I am also in favour of this because it significantly hinders the development of Fortran tools. I would as much as advocate that modifier keywords should be reserved by the standard, although I very well understand the nightmare this would unleash.
Here are my main grievances with non-reserved keywords
1. Syntax highlighting
Syntax highlighting is commonly provided by Textmate files using Oniguruma Regular Expressions, in which one defines scopes that are used to match Fortran expressions. These scopes can then be included to one another to form the final syntax highlighting scope.
It is very important that the scopes’ regexs match only what they are intended and nothing else, poorly written regexs will result in never closing scopes, which depending on the case will lead to a complete failure of the syntax highlighting for the entire Fortran source code.
Moreover, these regexs are static and hence cannot be modified by the extension at launch. Moreover, modifying the syntax files will affect the syntax highlighting of all Fortran code across all projects.
So why is that an issue?
Imagine you have the following code
! Normal function
function fun( arg )
integer, intent(inout) :: arg
end function fun
! Argument list and argument declaration are incorrectly highlighted
function fun_with_fun( function )
integer, intent(inout) :: function
end function fun_with_fun
! Argument list and argument declaration are incorrectly highlighted
subroutine sub_with_fun( function )
integer, intent(inout) :: function
end subroutine sub_with_fun
As you can see the argument function
has been erroneously highlighted in the last two cases. It turns out you need to do 2 things to address this:
- while matching for a
function
's/subroutine
's definition, make sure that that definition is not part of an argument list i.e. surrounded by parenthesis.
- while matching your argument declarations make sure that
type, keywords, ... :: function
never triggers the regex for the a Fortran function
In terms of regex both of these are doable with non-fixed width look-behinds, the only problem is that Oniguruma regex does not support that e.g. (?<!::[ ]*))
. VS Code, Atom and probably more editors do not necessarily abide by the strict rules of Oniguruma, so realistically this could be implemented and has been part of Modern Fortran’s syntax highlighting solution since version 2.4.0. The only problem; non-fixed width look-behinds have terrible performance for large files and long lines to the point that they will cause your editor to crash, see issue 309 in Modern Fortran, to which currently I don’t have a solution.
All that is to say that if function
, subroutine
, etc. were reserved keywords none of these would be issues and writing syntax highlighting files for Fortran would become trivial.
2. Language Server implementations
Similarly to syntax highlighting a Language Server needs to parse Fortran code.
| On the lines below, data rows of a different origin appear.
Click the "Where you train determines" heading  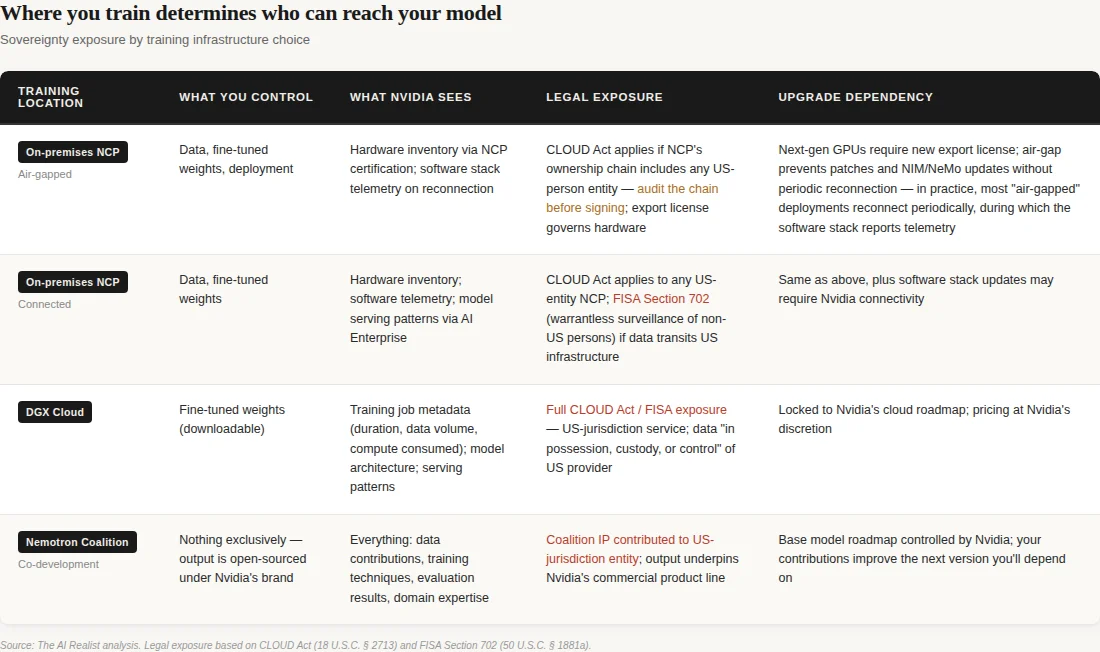point(251,14)
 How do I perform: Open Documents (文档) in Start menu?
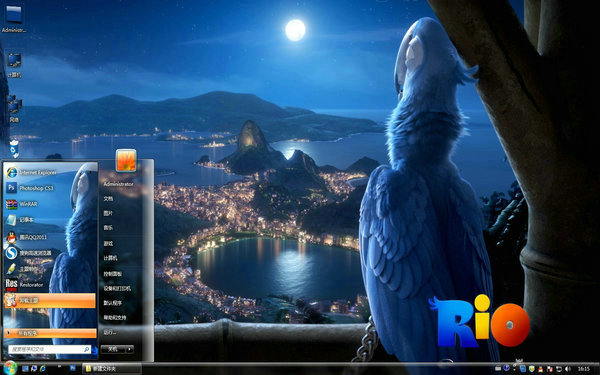coord(108,199)
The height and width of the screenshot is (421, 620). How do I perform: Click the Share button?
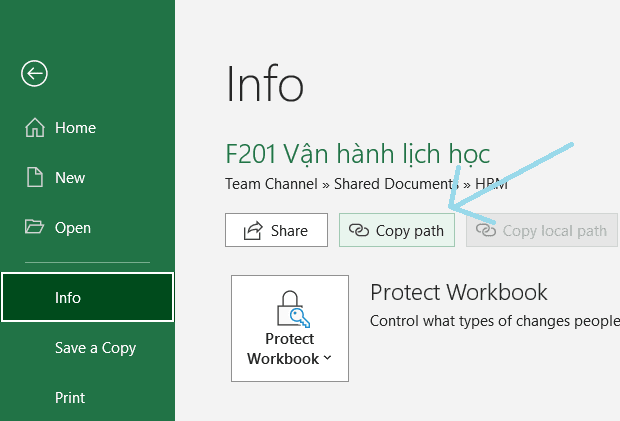[x=276, y=230]
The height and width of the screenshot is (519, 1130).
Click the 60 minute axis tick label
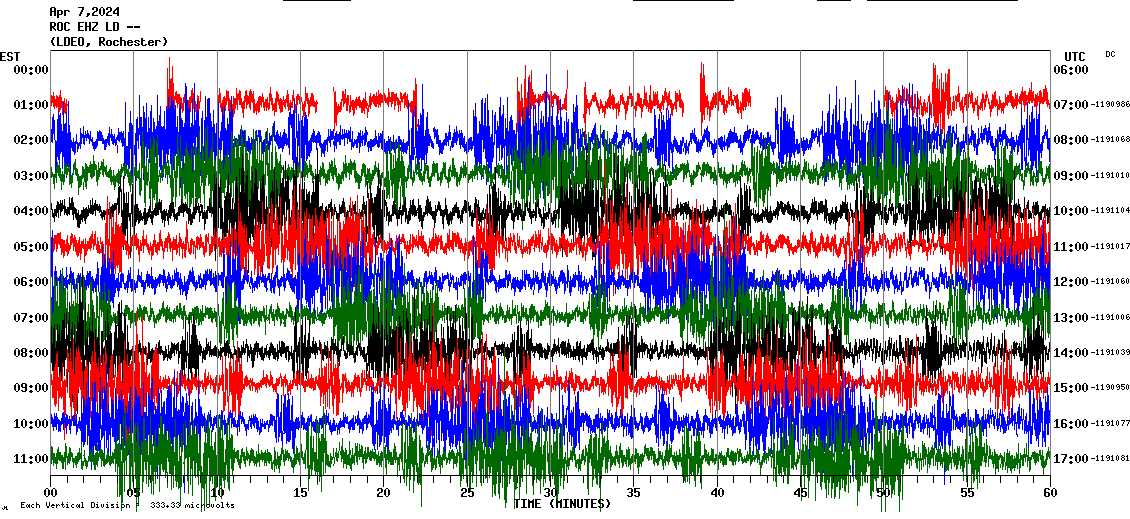point(1049,493)
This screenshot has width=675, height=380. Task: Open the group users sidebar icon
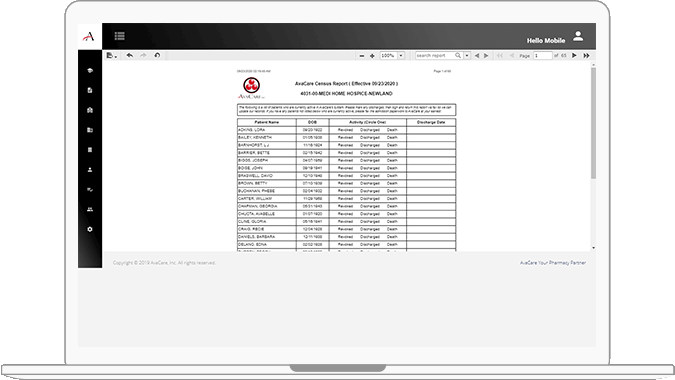(x=90, y=210)
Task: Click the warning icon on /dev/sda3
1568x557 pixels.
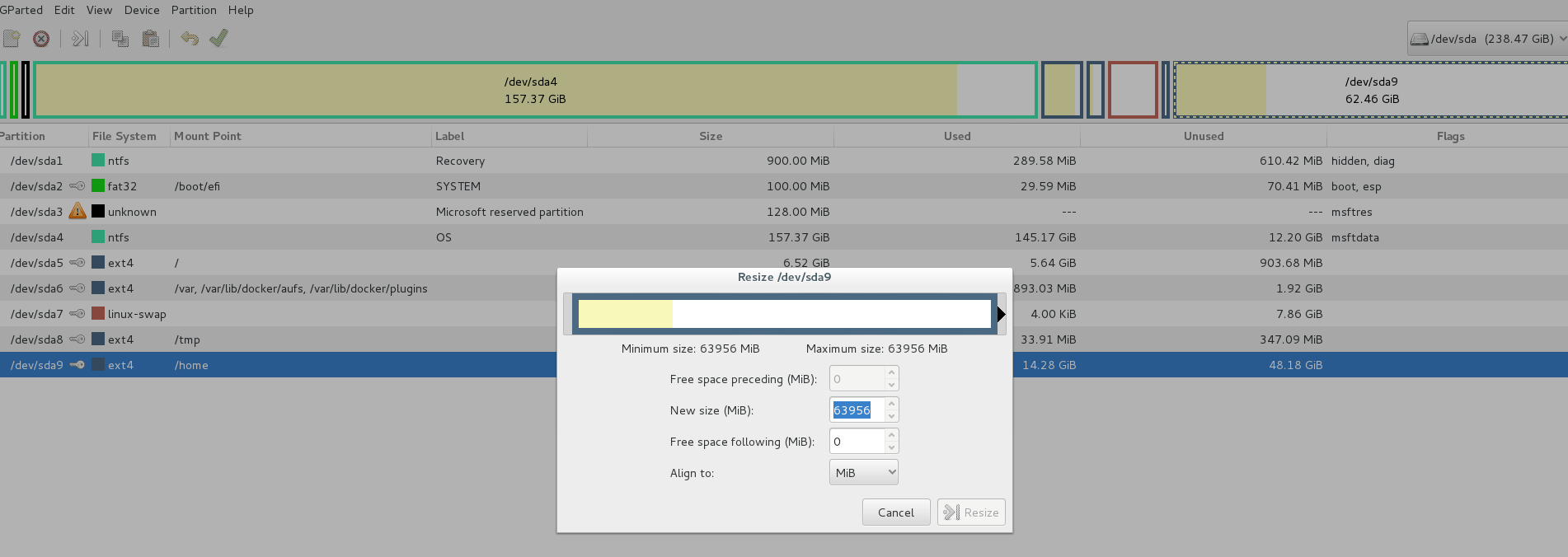Action: [77, 212]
Source code is parsed into an Abstract Syntax Tree (AST) which is then used to efficiently retrieve information for the original code e.g. the hover signature of a function.
To be able to handle cases like the code snippet above or like this example
program main
integer :: i
integer, allocatable :: sqrt(:)
allocate(sqrt(5))
do i = 1, 5
sqrt(i) = i**2
end do
print*, sqrt(sqrt) ! this is not the intrinsic sqrt, but an array indexing itself
end program
One has to code to extremely complex routines and/or write spaghetti code which not only is a pain to write but also a nightmare to maintain.
There are a few more issues like autocomplete result relevance, that would be resolved if Fortran used a larger set of reserved keywords, but I think the 2 points I raised cover most of my “complains”.